Abstract

We developed a population pharmacokinetic model to characterize the Pharmacokinetics (PK) of lumefantrine and its active metabolite, desbutyl-lumefantrine, in children under 5 years. Data were available from 55 children treated for uncomplicated falciparum malaria with standard 3-day Artemether- Lumefantrine (AL) regimen. Combined sparse and intense PK sampling strategy was used to obtain venous samples for 28 days. Using NONMEM, a two-compartment linear pharmacokinetic model incorporating lag time with first order absorption characterized the PK of lumefantrine. Desbutyl-lumefantrine PK was also characterized with a two compartment model. Inter-subject variability in apparent Clearance (CL/F) was explained by Body Mass Index (BMI) and age, while weight partially explained variability in apparent volume of distribution of the central compartment (V2/F). Ontogeny in CYP3A4, the isozyme metabolizing lumefantrine, was incorporated into the age component of lumefantrine CL/F model. Incorporation of BMI into CL/F model explained variability due to weight and stunting. For lumefantrine typical inter-compartment clearance (Q/F), CL/F, V2/F for a typical subject weighing 13.0 kg and BMI 16.62 kg/m2 , and apparent volume of distribution of peripheral compartment (V3/F) were 0.176 L/hr, 3.19 L/hr, 28.1 L, and 58.4 L, respectively.
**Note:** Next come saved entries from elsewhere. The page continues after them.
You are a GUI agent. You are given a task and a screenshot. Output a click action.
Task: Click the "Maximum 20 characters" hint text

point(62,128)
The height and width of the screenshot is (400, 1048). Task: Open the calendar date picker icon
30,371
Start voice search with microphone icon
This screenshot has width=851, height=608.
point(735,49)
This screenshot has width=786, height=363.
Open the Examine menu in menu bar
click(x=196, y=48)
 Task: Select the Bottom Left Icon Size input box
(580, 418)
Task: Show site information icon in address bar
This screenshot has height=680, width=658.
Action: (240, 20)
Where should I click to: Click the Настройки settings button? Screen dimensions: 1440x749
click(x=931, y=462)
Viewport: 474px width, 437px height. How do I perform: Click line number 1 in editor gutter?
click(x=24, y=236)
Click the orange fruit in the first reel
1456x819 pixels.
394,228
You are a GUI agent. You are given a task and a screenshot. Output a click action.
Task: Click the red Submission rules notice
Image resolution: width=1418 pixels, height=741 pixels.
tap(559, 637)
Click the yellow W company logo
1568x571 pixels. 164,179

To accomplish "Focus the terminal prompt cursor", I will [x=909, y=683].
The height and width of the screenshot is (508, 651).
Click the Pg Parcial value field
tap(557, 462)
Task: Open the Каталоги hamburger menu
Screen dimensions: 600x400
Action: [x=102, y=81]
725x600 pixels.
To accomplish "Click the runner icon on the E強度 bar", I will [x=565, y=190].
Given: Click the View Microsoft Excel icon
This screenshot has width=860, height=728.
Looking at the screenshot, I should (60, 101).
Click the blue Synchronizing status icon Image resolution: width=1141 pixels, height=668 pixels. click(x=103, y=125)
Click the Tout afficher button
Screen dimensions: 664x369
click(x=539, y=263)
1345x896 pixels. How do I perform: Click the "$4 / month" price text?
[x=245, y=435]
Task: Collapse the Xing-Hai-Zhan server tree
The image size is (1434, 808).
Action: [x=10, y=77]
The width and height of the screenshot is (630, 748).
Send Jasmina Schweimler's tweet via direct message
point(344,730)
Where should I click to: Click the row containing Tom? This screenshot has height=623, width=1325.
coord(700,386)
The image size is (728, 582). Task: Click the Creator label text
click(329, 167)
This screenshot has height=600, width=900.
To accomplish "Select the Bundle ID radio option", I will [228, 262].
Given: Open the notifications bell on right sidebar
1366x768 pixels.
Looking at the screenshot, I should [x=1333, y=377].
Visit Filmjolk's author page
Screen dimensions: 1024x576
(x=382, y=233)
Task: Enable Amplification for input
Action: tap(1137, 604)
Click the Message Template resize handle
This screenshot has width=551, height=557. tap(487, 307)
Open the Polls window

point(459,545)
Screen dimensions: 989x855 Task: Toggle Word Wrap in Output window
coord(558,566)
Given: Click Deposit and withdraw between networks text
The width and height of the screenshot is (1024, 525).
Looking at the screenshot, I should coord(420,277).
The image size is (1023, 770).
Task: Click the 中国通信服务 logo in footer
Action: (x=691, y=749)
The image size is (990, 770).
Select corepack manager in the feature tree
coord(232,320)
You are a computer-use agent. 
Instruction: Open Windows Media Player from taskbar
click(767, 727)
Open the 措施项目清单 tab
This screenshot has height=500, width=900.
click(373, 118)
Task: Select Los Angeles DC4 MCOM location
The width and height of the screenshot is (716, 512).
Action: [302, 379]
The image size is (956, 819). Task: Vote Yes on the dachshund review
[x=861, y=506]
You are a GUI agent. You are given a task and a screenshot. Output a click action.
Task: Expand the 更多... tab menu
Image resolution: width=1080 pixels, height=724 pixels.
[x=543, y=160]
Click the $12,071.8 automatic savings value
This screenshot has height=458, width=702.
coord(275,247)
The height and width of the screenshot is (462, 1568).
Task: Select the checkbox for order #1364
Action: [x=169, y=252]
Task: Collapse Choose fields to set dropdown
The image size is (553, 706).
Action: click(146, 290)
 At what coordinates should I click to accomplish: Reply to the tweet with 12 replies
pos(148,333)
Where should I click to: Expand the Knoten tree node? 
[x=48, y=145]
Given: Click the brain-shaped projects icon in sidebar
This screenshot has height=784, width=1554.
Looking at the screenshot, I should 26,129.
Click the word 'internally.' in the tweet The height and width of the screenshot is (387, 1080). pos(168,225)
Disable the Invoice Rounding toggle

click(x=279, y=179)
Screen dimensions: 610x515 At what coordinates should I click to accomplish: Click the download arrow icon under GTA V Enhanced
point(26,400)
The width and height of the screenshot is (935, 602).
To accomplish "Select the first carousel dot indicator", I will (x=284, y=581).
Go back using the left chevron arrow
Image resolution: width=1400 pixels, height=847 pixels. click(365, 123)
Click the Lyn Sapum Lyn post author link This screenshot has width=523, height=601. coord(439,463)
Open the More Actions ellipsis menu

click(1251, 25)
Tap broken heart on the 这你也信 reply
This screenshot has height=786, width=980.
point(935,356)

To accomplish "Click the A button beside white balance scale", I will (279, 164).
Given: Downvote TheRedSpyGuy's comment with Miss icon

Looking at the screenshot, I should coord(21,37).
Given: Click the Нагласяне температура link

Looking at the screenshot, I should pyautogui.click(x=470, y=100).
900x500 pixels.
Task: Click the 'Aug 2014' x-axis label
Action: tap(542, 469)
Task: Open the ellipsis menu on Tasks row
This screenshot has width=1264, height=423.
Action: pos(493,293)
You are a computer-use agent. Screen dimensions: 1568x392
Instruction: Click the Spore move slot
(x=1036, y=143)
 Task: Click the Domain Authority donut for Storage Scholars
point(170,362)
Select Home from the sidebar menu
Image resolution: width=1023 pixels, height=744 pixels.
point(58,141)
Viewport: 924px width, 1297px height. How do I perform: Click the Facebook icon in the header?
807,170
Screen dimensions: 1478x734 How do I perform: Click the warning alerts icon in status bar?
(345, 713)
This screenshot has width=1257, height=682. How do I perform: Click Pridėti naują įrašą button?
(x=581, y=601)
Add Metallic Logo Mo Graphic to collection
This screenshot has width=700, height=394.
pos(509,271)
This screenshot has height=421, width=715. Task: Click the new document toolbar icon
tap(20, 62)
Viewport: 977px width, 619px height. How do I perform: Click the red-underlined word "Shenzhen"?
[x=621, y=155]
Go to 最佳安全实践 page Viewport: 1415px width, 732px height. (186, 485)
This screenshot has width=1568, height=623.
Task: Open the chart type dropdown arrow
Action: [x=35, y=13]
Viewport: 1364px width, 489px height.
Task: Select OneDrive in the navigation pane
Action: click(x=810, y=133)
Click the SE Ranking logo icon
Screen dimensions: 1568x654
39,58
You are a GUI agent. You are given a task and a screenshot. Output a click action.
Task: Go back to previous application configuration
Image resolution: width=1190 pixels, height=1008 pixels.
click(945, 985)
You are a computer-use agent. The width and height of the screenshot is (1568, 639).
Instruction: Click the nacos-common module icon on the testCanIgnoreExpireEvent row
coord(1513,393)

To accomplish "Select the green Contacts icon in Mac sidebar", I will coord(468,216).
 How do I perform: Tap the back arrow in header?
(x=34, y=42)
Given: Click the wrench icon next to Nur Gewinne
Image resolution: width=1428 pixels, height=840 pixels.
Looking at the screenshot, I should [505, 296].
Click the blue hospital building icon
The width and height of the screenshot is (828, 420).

Lumefantrine CL/F was higher in children ≤2 year compared to those >2 years, notably decreased with increasing BMI (-1.10) and age from two to just less than five years (CL/FAGE: -0.423 (-0.648, -0.198)). Results indicate lumefantrine CL/F is a function of age and BMI. Our findings provide structural basis for future evaluation of rational AL dosing guidelines among under five year olds.